I tried a number of ideas, but they all tend to get rather gnarly and convoluted. I'm guessing there is some nice Ruby idiom, or perhaps a regex that would be an elegant answer to this solution.
You can accomplish it with count:
a.count{|e| index = b.index(e) and b.delete_at index }
Demonstration
or with inject:
a.inject(0){|count, e| count + ((index = b.index(e) and b.delete_at index) ? 1 : 0)}
Demonstration
or with select and length (or it's alias – size):
a.select{|e| (index = b.index(e) and b.delete_at index)}.size
Demonstration
Results:
a, b = [0,0,5], [0,5,5] output: => 2;
a, b = [1,2,2,3], [1,2,3,4] output: => 3;
a, b = [1,0,0,3], [0,0,1,4] output => 3.
(arr1 & arr2).map { |i| [arr1.count(i), arr2.count(i)].min }.inject(0, &:+)
Here (arr1 & arr2) return list of uniq values that both arrays contain, arr.count(i) counts the number of items i in the array.
Another use for the mighty (and much needed) Array#difference, which I defined in my answer here.

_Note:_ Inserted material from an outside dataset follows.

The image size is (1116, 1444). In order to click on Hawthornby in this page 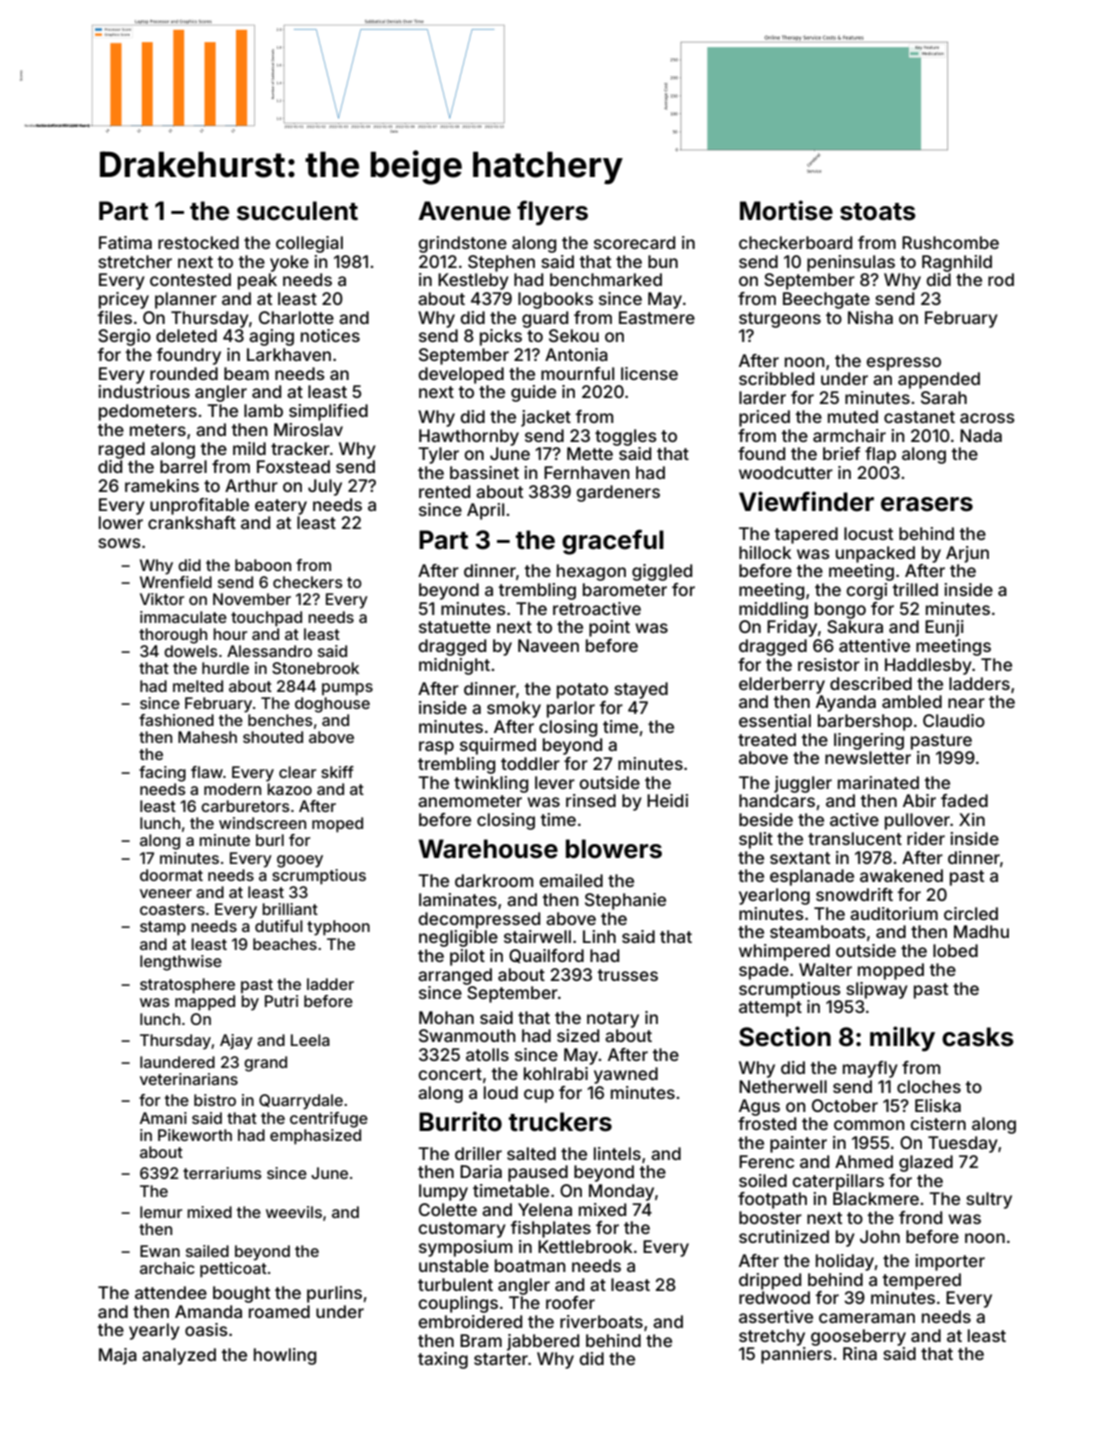, I will do `click(469, 437)`.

This method is similar to Array#-. The difference between the two methods is illustrated in the following example:
a = [1,2,3,4,3,2,4,2]
b = [2,3,4,4,4]
a - b #=> [1]
a.difference b #=> [1, 3, 2, 2]
For the present application:
def number_matches(a,b)
left_in_b = b
a.reduce(0) do |t,e|
if left_in_b.include?(e)
left_in_b = left_in_b.difference [e]
t+1
else
t
end
end
end
number_matches [0,0,5], [0,5,5] #=> 2
number_matches [1,0,0,3], [0,0,1,4] #=> 3
number_matches [1,0,0,3], [0,0,1,4] #=> 3
Using the multiset gem:
(Multiset.new(a) & Multiset.new(b)).size
Multiset is like Set, but allows duplicate values. & is the "set intersection" operator (return all things that are in both sets).

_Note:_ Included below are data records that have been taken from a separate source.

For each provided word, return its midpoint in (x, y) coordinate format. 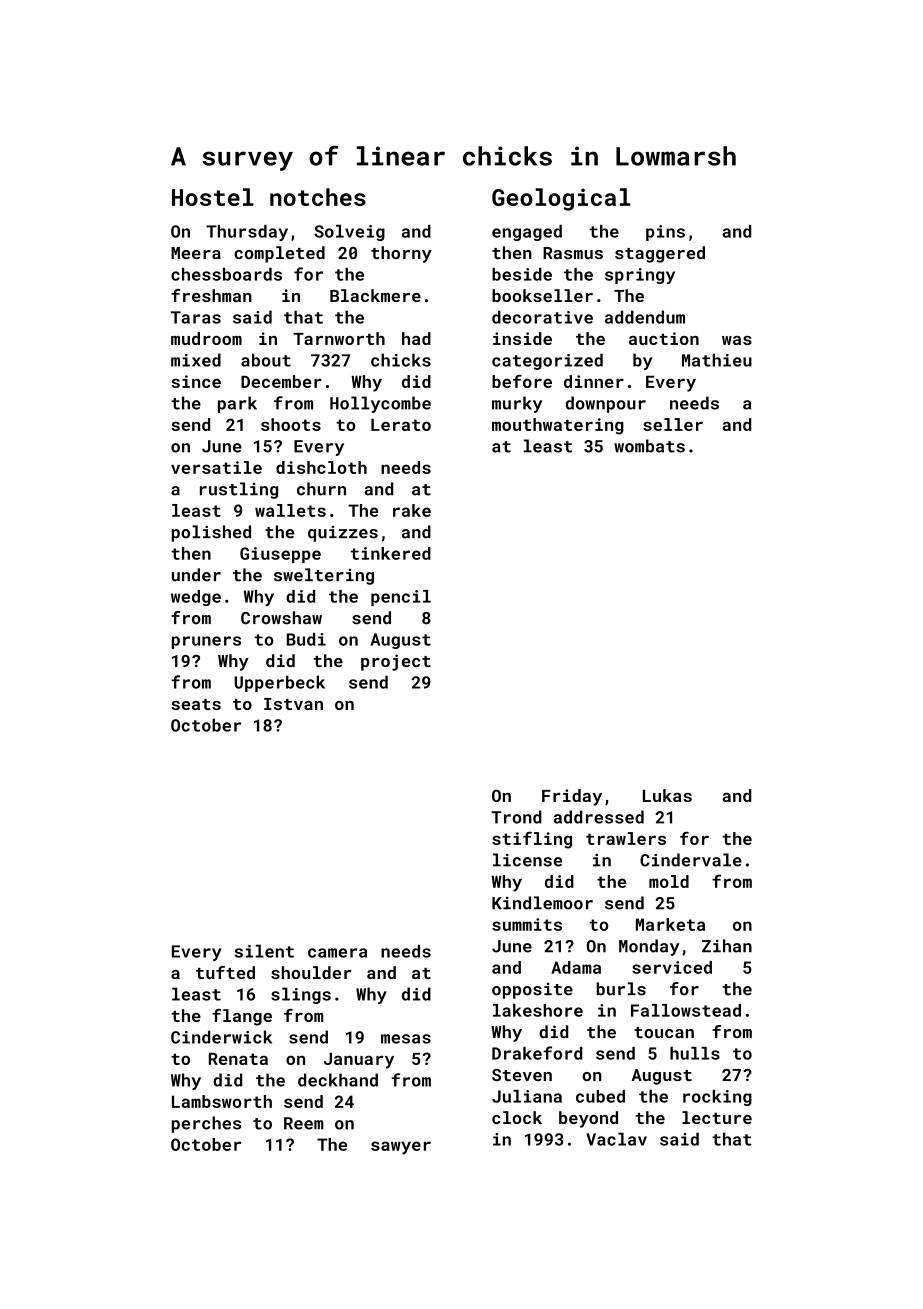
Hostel (213, 197)
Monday (649, 947)
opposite (532, 990)
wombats (649, 446)
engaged (527, 233)
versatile (216, 467)
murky (517, 404)
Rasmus (573, 253)
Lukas (667, 795)
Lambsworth (222, 1101)
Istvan (293, 704)
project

I don't think this is an ideal answer, because it's a bit complex, but...
def count(arr)
arr.each_with_object(Hash.new(0)) { |e,h| h[e] += 1 }
end
def matches(a1, a2)
m = 0
a1_counts = count(a1)
a2_counts = count(a2)
a1_counts.each do |e, c|
m += [a1_counts, a2_counts].min
end
m
end
Basically, first write a method that creates a hash from an array of the number of times each element appears. Then, use those to sum up the smallest number of times each element appears in both arrays.